Thinking Outside the Pillbox

Increasing Pharmaceutical Spending can Decrease Health Care Costs

It’s a common cry – the increasing cost of prescription drugs is bankrupting the health care system. But is that actually the case? Advancements in technology have dramatically changed the face of medical care, and pharmaceuticals have been in the forefront.

In this research paper, authors Julia Witt and Brian Ferguson examine the question and conclude that better access to pharmaceuticals actually saves money on hospital and emergency department budgets.

“The literature suggests that the better the coverage for pharmaceuticals, the more likely that drugs will be used properly, which then realizes savings in other health care sectors,” says Brian Ferguson, AIMS Fellow in Health Care Economics and an associate professor of Economics at the University of Guelph.

Witt says that to truly realize those savings, there has to be a change in the so-called silo budgeting, so that costs in one sector may be offset against savings in another.

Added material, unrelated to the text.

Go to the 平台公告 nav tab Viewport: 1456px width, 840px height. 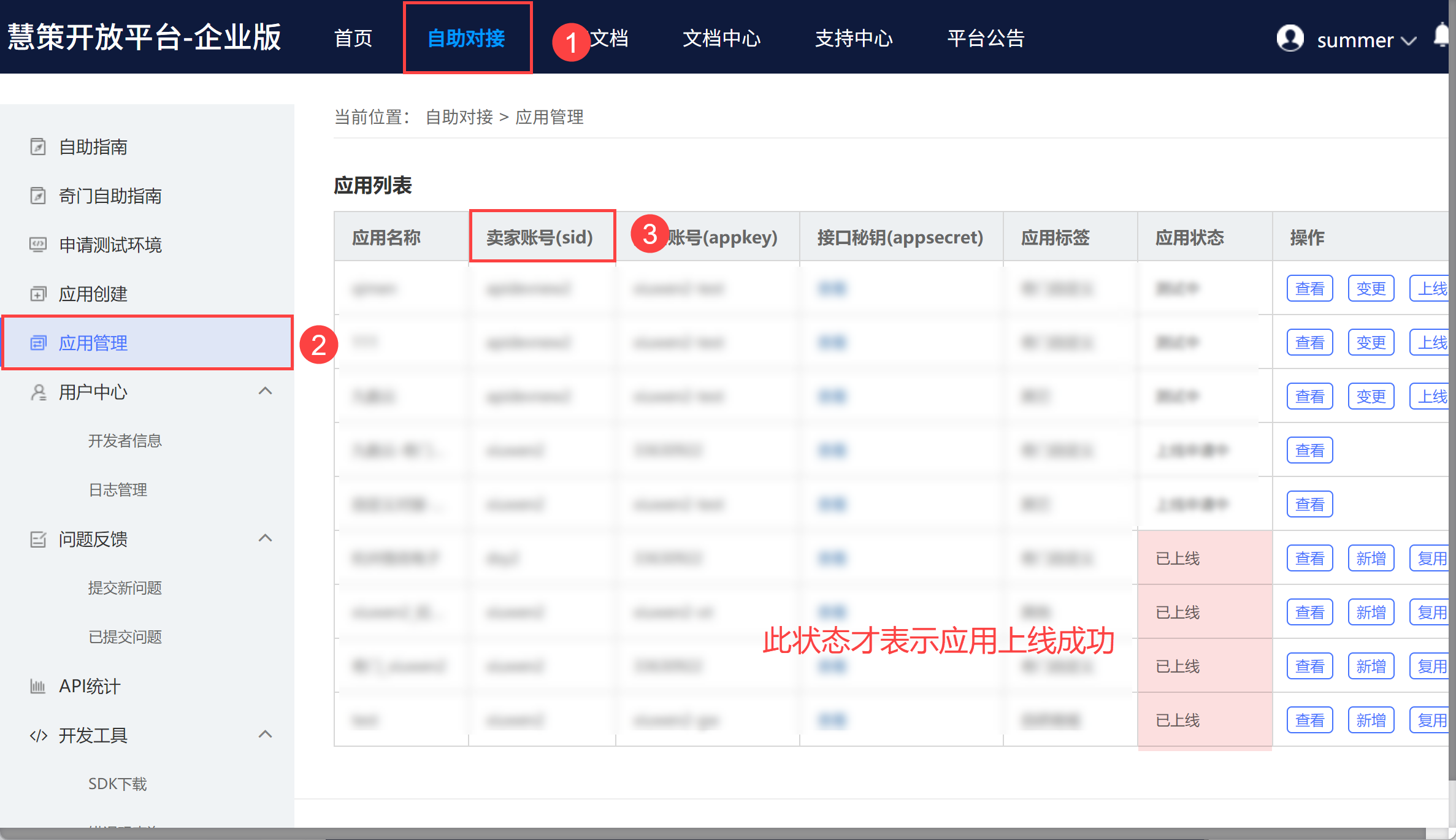click(x=986, y=38)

“The benefits of better drug coverage are many-fold, among them the opportunity for more-than-offsetting decreases in hospital and emergency department costs through improvement in health and better disease management, improved compliance because people are better able to afford their medications and new and better drugs to replace old ones,” says Witt, who has a doctorate in economics from the University of Guelph.

In “The Good News: Pharmaceuticals and the Cost of Health Care,” the authors point to evidence of the way in which better drug care is lowering the cost of health care. The Journal of Clinical Psychiatry tracked the cost of antidepressant medication and showed that in one year, the cost per patient of these drugs rose from $385 to $1,319, but hospital costs per in-patient stay fell from $2,738 to $1,217. Therefore, the actual direct treatment cost per patient fell from $4,072 to $3,309.

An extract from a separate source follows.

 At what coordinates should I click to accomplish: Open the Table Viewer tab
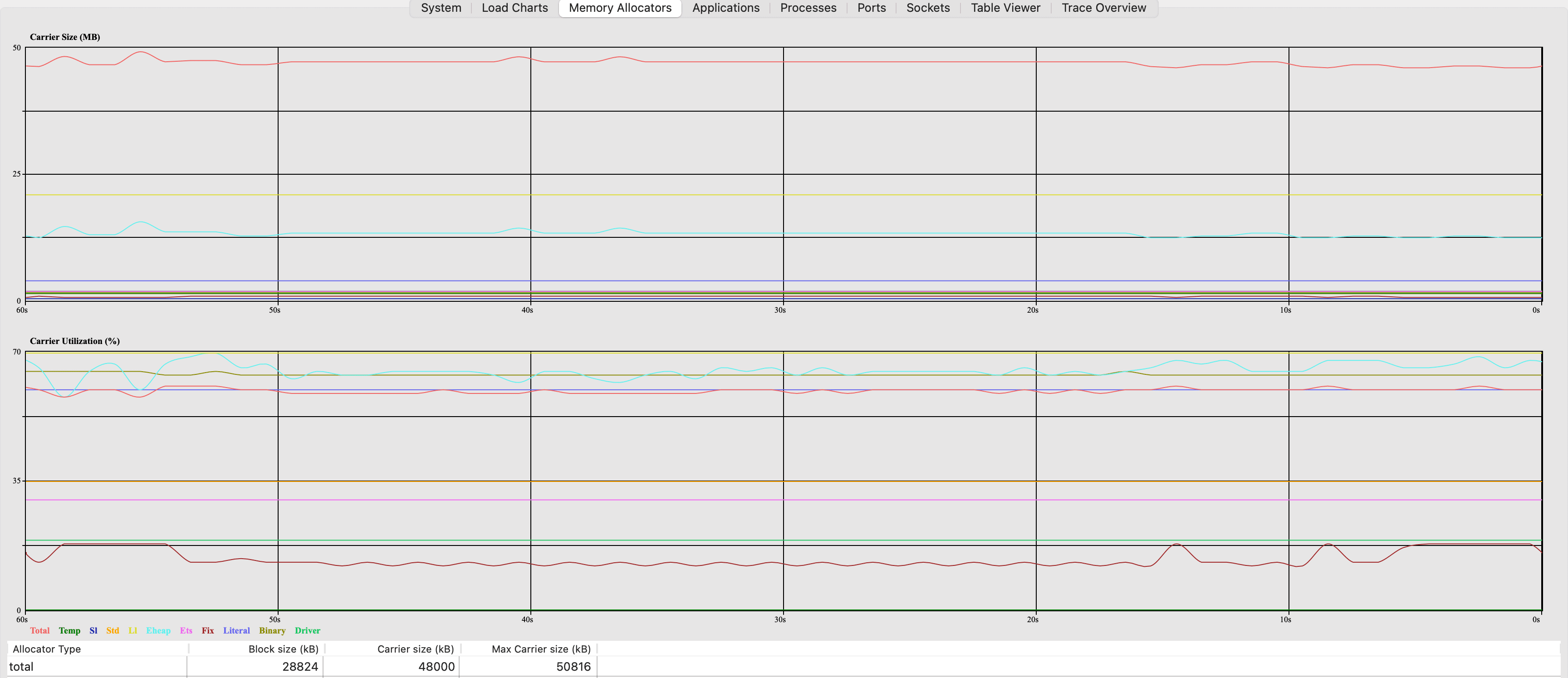[x=1005, y=8]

“This paper addresses the way in which increasing the coverage of drugs by the public health care system can actually save the system money by treating diseases early, and thus preventing the serious, and expensive, consequences of advanced disease,” says Witt.

Ferguson explains that we need a more holistic approach to health care, one that combines budgets to optimize health rather than cost containment within the budgets of individual areas of the health care system.

“If drug and hospital budgets remain strictly separated, new drugs that increase pharmaceutical costs but reduce hospital costs simply impose costs on the drug budget, while yielding benefits for the hospital budget,” says Ferguson. “Unless some of the savings on the hospital side can be transferred over to the drug budget, a strict limit on drug spending could thwart efforts to cut costs overall.”

The Atlantic Institute for Market Studies (AIMS) and the Canadian Health Care Consensus Group (CHCCG) published the paper. AIMS is an independent, non-partisan social and economic policy think tank based in Halifax, Nova Scotia. Members of the CHCCG have come together to provide a platform for bold, reasoned, and practical plans for genuine reform of the health system, and to demonstrate there is an emerging consensus among reform-minded observers about the direction that real reform must take. AIMS coordinates the group, which includes medical practitioners, former health ministers, past presidents of national and provincial hospital, medical, and health associations, academics, and health care policy experts.